Mexican Omelette
1 medium potato
2 large eggs
2 tablespoons milk
sea salt + pepper, if you like
clarified butter, ghee, or olive oil
heaping 1/2 cup grated cheddar cheese
1 green onion, sliced
1/4 cup black or red beans
1/4 cup salsa
Optional: avocado, sour cream
- Peel and dice the potato into smaller cubes. Fry in oil or (air-fry, or roast, toss with a little oil and salt) until crispy.
- Beat the eggs with the milk and salt.
- Heat an omelette pan or medium-size heavy skillet over medium-low heat. Add about 2 teaspoons of fat and tilt the pan to coat it evenly.
- Have your cheese, green onion, beans, and salsa ready next to the pan. Pour the eggs into the pan and cook until mostly set. You can gently lift up the edge of the omelette, and tilt the pan to let raw egg flow underneath the cooked egg. It’s ok if it still looks a little runny in the middle.
- Turn heat to low.
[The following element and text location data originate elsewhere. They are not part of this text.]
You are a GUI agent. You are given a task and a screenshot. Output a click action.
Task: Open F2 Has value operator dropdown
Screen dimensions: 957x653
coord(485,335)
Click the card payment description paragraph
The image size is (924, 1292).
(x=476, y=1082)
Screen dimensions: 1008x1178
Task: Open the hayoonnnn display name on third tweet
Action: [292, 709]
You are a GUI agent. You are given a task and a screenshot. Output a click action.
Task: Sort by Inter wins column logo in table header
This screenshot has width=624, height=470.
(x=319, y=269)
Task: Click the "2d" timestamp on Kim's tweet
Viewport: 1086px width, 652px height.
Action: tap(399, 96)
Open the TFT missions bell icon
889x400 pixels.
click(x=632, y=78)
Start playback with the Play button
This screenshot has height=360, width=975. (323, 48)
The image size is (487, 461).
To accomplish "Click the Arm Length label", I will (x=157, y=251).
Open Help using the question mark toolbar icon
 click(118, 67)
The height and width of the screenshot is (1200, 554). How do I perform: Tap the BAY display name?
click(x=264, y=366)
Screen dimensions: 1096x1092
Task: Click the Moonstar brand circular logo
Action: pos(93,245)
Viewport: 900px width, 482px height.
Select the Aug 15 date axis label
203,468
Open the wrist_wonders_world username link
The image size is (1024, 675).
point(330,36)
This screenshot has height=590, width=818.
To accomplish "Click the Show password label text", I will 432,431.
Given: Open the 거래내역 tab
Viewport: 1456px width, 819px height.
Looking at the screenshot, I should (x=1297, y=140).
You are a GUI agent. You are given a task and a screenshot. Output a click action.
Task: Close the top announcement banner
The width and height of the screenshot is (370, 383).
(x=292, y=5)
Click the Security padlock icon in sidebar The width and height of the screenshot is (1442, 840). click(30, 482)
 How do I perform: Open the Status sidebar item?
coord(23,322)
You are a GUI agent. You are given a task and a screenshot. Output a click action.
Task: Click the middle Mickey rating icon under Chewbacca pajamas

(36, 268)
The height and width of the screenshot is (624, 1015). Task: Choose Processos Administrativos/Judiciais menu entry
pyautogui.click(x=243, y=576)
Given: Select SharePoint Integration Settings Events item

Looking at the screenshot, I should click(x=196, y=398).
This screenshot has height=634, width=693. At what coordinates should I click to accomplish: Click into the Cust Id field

Sprinkle half the omelette with cheese. Sprinkle the potato, beans, green onion, and salsa over the cheese. Top with remaining cheese. Carefully cover the toppings with the other side of the omelette. Turn off heat and let sit for about 20 seconds. Lift or slide omelette onto a plate and serve immediately with avocado and sour cream.